While no system can guarantee perfect security or trust, NAN goes to great lengths to safeguard data. Its layered security strategy combines technical safeguards with tightly controlled administrative workflows. Access to NAN components is limited through role-based Active Directory groups. Key-based SSH is required for all logins. Code changes are version-controlled with Git and can be rolled back if needed. Systems are continuously monitored for suspicious activity using the CrowdStrike Falcon agent. Server logs are centrally aggregated and retained for auditing. As an NSF Trusted CI Center of Excellence, NAN undergoes periodic third-party reviews and aligns its policies with research cyberinfrastructure best practices.
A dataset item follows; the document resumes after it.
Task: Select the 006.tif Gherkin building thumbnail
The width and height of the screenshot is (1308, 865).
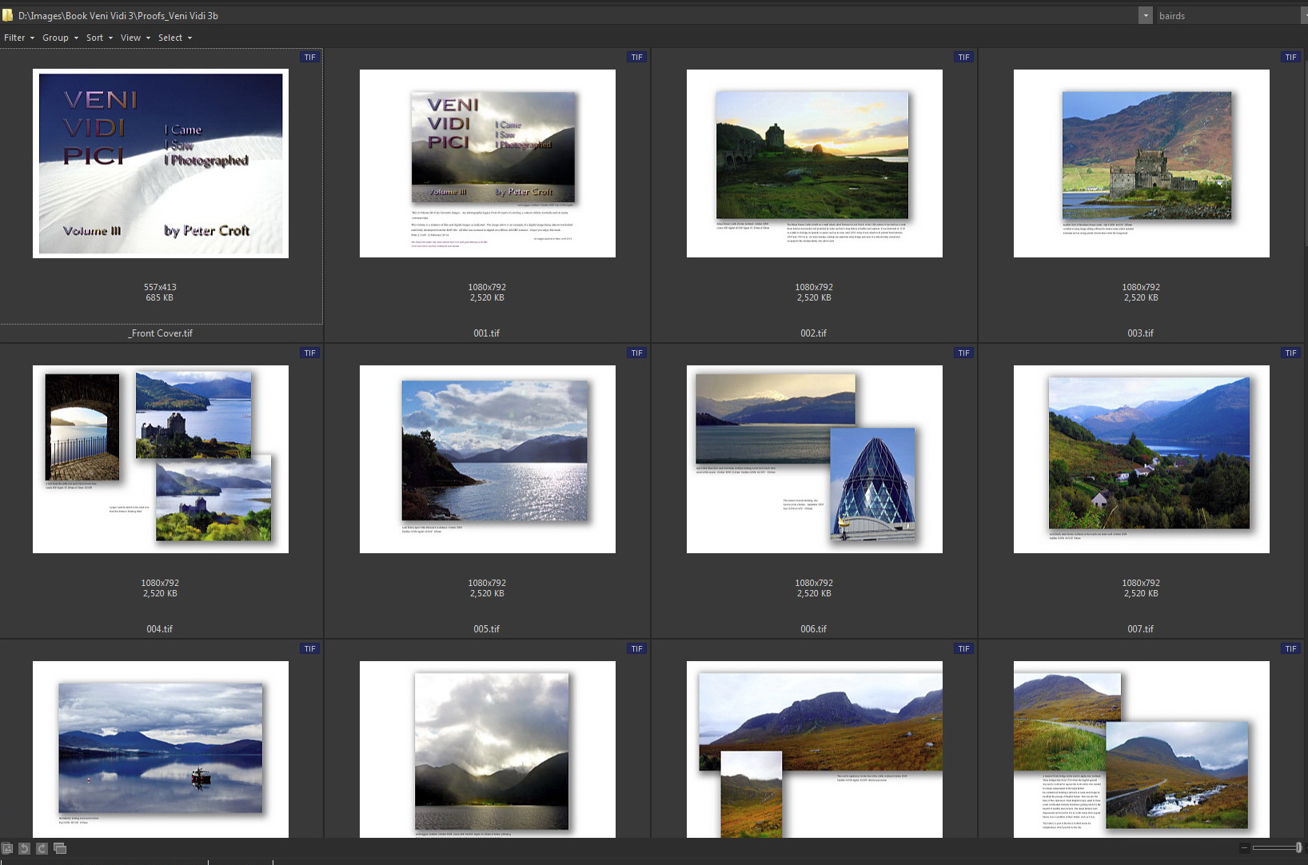Action: [814, 459]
All datasets are stored on a fault-tolerant Dell PowerEdge storage appliance with active monitoring. Daily snapshots enable recovery from accidental deletion. A disaster recovery copy of all datasets is written to a WORM (Write Once Read Many) S3 bucket on a Scality RING object storage cluster. Each object receives a renewable quarterly retention lease, during which it cannot be modified or deleted, even by administrators. Leases renew automatically unless a dataset is flagged to be purged. Object versioning maintains a complete history of dataset changes.
The PostgreSQL database replicates in real time to a secondary datacenter for high availability. Daily backups support full recovery if needed. Critical services are distributed across two restricted-access datacenters to eliminate single points of failure. Changes to dataset metadata are captured in immutable audit tables in the NAN database, preserving a complete change history.